We are all aware of the recent unsuccessful attempt of
Faisal Shahzad to car bomb Times Square in New York City during May of
2010. Interesting and exciting as was
the news story, what attracted my attention was a report, briefly touched on by
the media, based on statements from the ensuing FBI and police investigation of
the bomber’s alleged financial sources.
The confusing and apparent contra- dictions of the news story led to
further research and this essay.
If the reader of the news reports had accepted the
funding story without careful reading, he would believe that co-conspiritors
had been taken into custudy in Boston, Pakistan and at least one other U.S.
location. All were identified as being
part of the organization which financed Shahzad’s failed bombing attempt, but
the FBI added one caveat: While the
identified group provided the financing, it was not clear that they were aware
of what they were financing. At first
reading it appeared that the agents were more interested in helping the
conspiritors with their defense than supporting the prosocuter’s case. Something wasn’t right. As it turned out, the agents were correct,
but not to defend the terror- ists.
The answer to the apparent contradictions is in an aged
financial system dating to medieval times called hawala, a form of financial
agency accepted under Islamic law in the field of contracts and general
obligations. In Wikipedia, hawala is
described in today’s world as used mostly by migrant workers, primarily in
South Asia, to return remittances to their countries of origin. Wikipedia goes on to describe how hawala
works:
“In the most basic variant of
the hawala system, money is transferred via a network of hawala brokers, or hawaladars.
A customer approaches a hawala broker in one city and gives a sum of
money to be transferred to a recipient in another, usually foreign, city. The hawala broker calls another hawala broker
in the recipient’s city, gives disposition instructions of the funds (usually
minus a small commission), and promises to settle the debt at a later date.

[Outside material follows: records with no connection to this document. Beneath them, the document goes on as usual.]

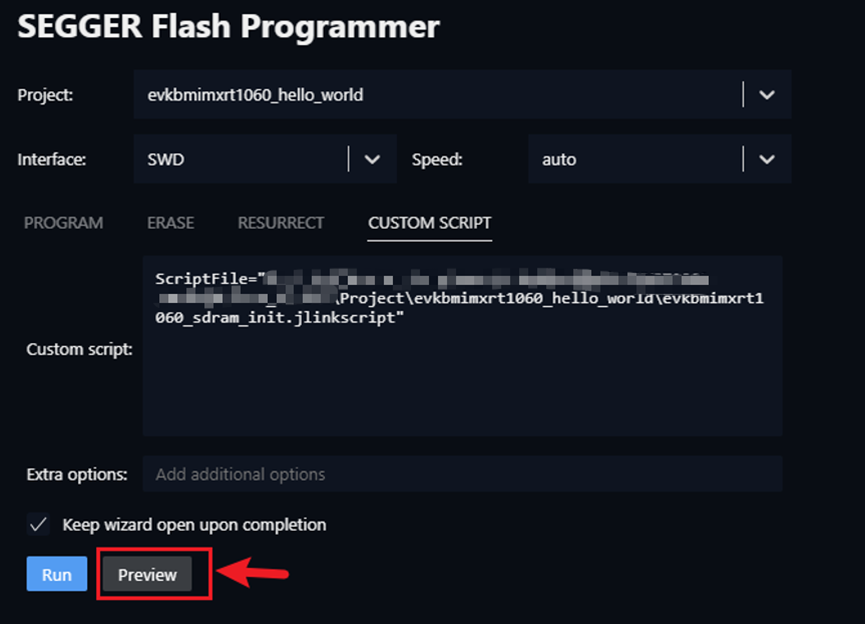Select the CUSTOM SCRIPT tab
This screenshot has height=624, width=865.
429,222
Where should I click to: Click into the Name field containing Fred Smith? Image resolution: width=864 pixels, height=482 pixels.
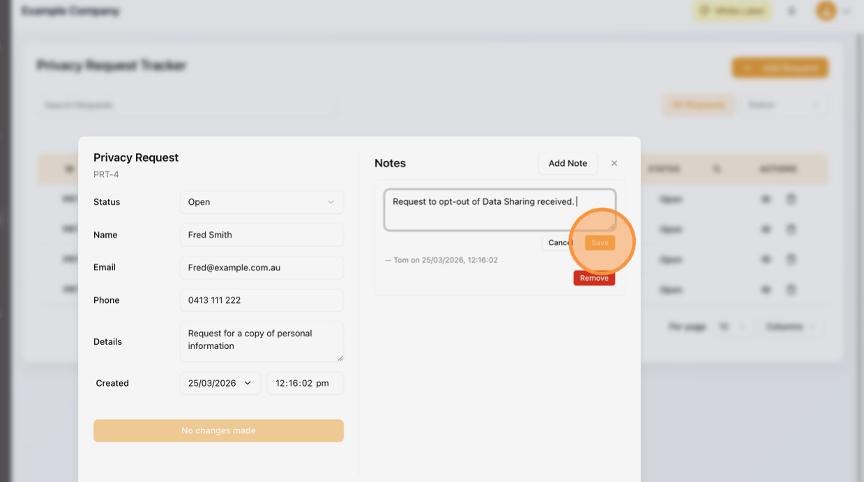point(261,235)
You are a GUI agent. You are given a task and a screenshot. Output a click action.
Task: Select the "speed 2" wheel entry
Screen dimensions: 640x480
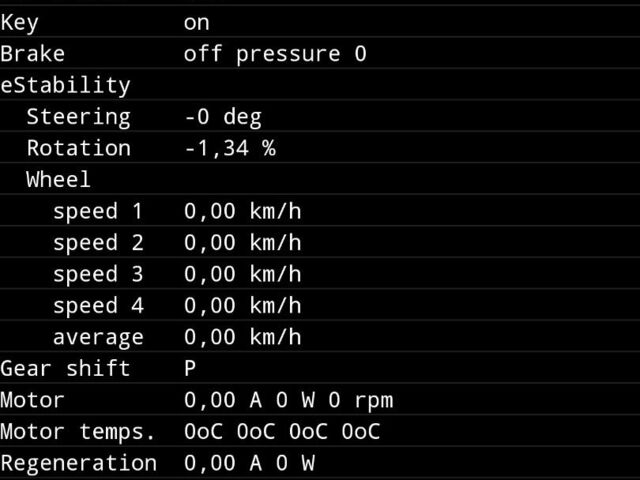(98, 243)
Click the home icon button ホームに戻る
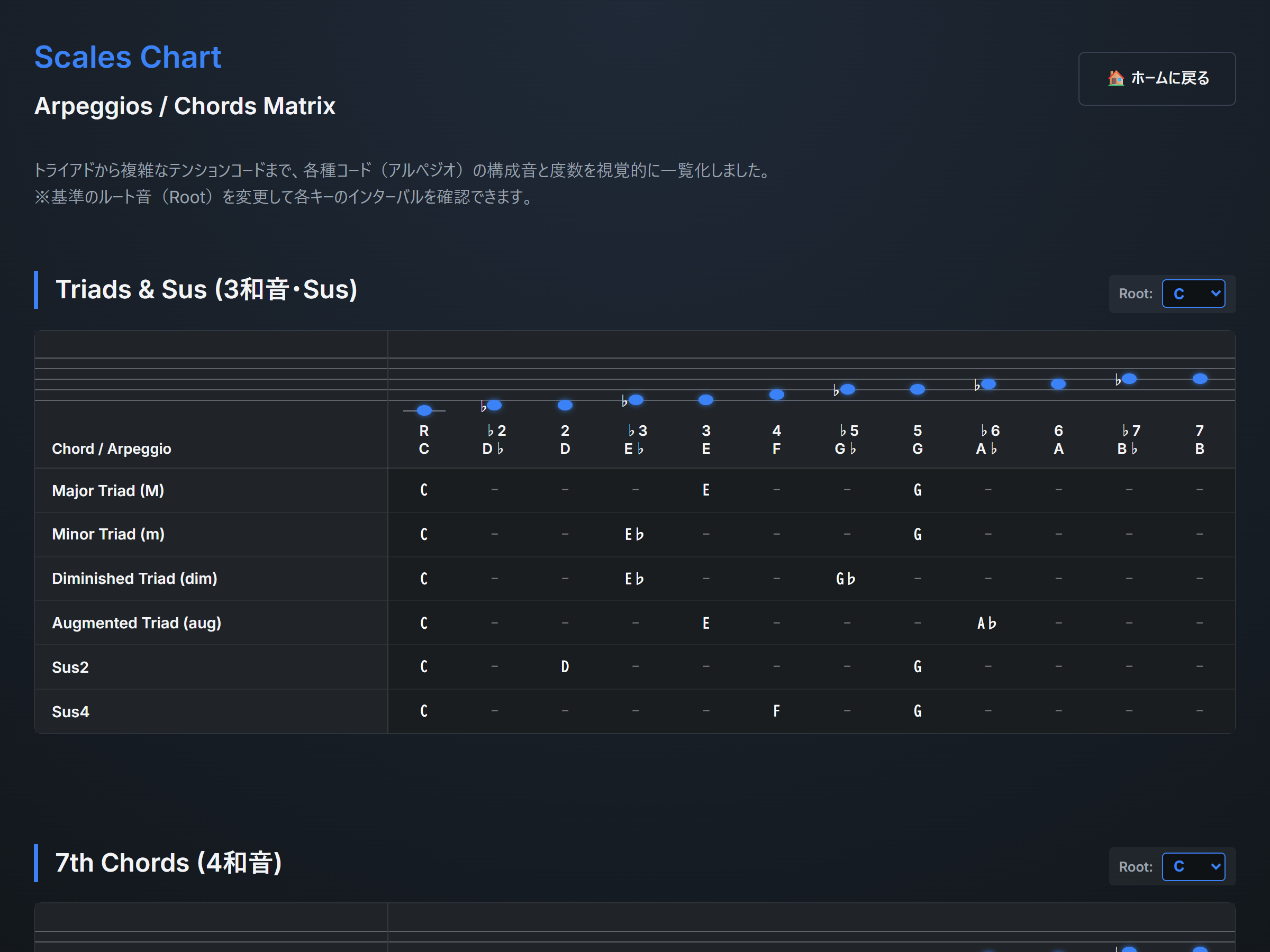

“The unique feature of the
system is that no promissory instruments are exchanged between the hawala
brokers; the transaction takes place entirely on the honor system. As the system does not depend on the legal
enforceability of claims, it can operate even in the absence of a legal and
juridical environment. Informal records
are produced of individual transactions, and a running tally of the amount owed
by one broker to another is kept. Settlements
of debts between hawala brokers can take a variety of forms, and need not take
the form of direct cash transactions.
“In addition to commissions,
hawala brokers often earn their profits through bypassing official exchange
rates. Generally, the funds enter the
system in the source country’s currency and leave the system in the recipient
country’s currency. As settlements often
take place without foreign exchange transactions, they can be made at other
than official exchange rates.
“Hawala is attractive to
customers because it provides a fast and convenient transfer of funds, usually
with a far lower commission than that charged by banks. Its advantages are most pronounced when the
receiving country applies distortive exchange rate regulations (as has been the
case for many typical receiving countries such as Pakistan or Egypt) or when
the banking system in the receiving country is less complex (e.g. due to
differences in legal environ-
ment in places such as
Afghanistan, Yemen, and Somalia). Moreover,
in some parts of the world it is the only option for legitimate funds
transfers, and has even been used by aid organizations in areas where it is the
best functioning institution.
“Furthermore, the transfers are
informal and not effectively regulated by governments, which are a major
advantage to customers with tax, currency control, immigration, or other
concerns. In some countries, hawalas are
actually regulated by local governments and hawaladars are licensed to perform
their money brokering services.”
A normal and reasonable hawaladas commission is five
percent, but may vary based on local circum- stances, special requirements of
the transfer or additional fees due to regulation. There is no interest.
There have been cases in the United States where
particular money transfers under hawala were treated by the government as
financial laundering and the brokers were prosecuted.
In the current case, Shahzad received funds which he used
for the failed Times Square bombing attempt.
The lack of a paper trail has complicated the issue and
created more than one scenario, thus the FBI statement that the financing group
may not have been aware of the planned use of the funds.
If the source of the funds was the Taliban, al Quida or
any other terrorist organization and the flow of the funding from the
terrorists to Shahzad can be legally established, the financial group now in
custody will undoubtedly be brought to trial as co-conspirators. However, if the lawyers for the financial
group can successfully show that the receiving broker had no knowledge of the
source or planned use of the funds, then the prosocuter’s case will be
jeopardized and probably fail. The lack
of a paper trail makes for a difficult prosecution.
However, it would appear that the exposure from the
Shahzad prosecution could lead to Congress passing legislation regulating money
transfers under hawala and possibly requiring the licensing of the hawaladars.